AGU entra com reclamação disciplinar contra juiz que proferiu ofensas a autoridades | Claudio Tognolli

A Advocacia-Geral da União (AGU) protocolou no Conselho Nacional de Justiça (CNJ) um pedido de reclamação disciplinar contra o juiz trabalhista Jerônimo Azambuja Franco Neto devido à sua conduta ao fundamentar uma decisão na 18ª Vara do Trabalho de São Paulo.

A reclamação disciplinar foi encaminhada ao corregedor-geral de Justiça, ministro Humberto Martins. A AGU argumenta que as declarações do juiz violam o Código de Ética da Magistratura Nacional em vários pontos, extrapolando as funções atribuídas à Magistratura e ao Poder Judiciário brasileiro.

“A opção, consciente e deliberada, do magistrado trabalhista de externar em decisão judicial suas convicções pessoais, classificando-as como capítulo de abertura de sua fundamentação, macula objetivamente a imparcialidade que é elemento essencial da jurisdição. E a escolha das expressões viola claramente a dignidade, a honra e o decoro de suas funções”, escreveu a AGU.

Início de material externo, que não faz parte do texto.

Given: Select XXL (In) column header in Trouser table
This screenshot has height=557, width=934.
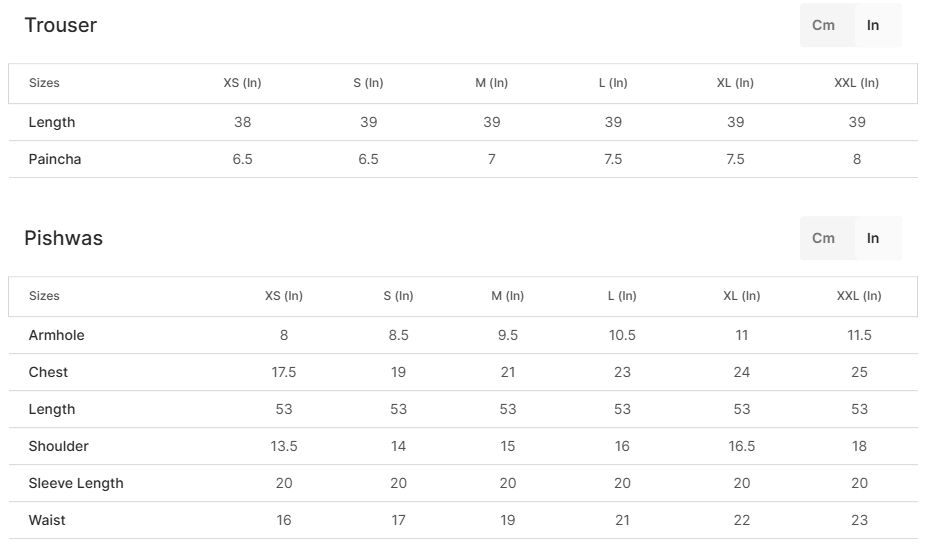Looking at the screenshot, I should [x=856, y=83].
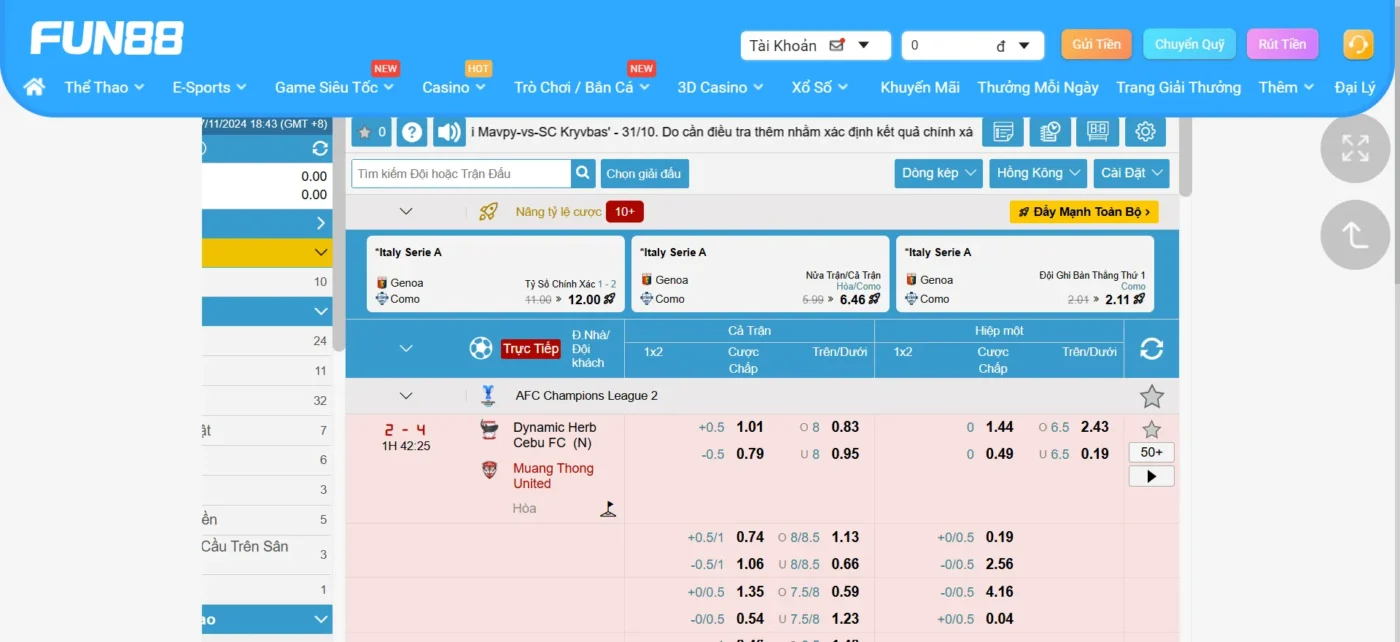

Além de parcialidade, diz a representação, a conduta do juiz indica convicção pessoal prévia e viola os deveres de cortesia, prudência e decoro, podendo ser classificada como “busca injustificada e desmesurada por reconhecimento social”, e como “autopromoção” em decisão judicial, princípios do código igualmente violados.

Na decisão, o magistrado abriu um capítulo intitulado “Merdocracia neoliberal neofascista” proferindo ofensas, segundo demonstrou a AGU no pedido, contra autoridades públicas federais.

“As palavras de baixo calão utilizadas pelo magistrado, inclusive com a utilização de neologismo próprio para classificação do Governo e do sistema econômico-social (capitalista) que objetivamente não lhe agradam, representam também violação objetiva do parágrafo único do art. 22 do Código de Ética, que impõe ao magistrado o uso de ‘linguagem escorreita, polida e respeitosa'”, diz a AGU.

Além das violações funcionais, a Advocacia-Geral também cita entendimento do Supremo Tribunal Federal, solicitando que a corregedoria do CNJ verifique se, no caso concreto, há um posicionamento político-partidário do magistrado, com comprometimento direto da dignidade do Poder Judiciário, e pede a aplicação das sanções cabíveis pelo descumprimento dos deveres funcionais.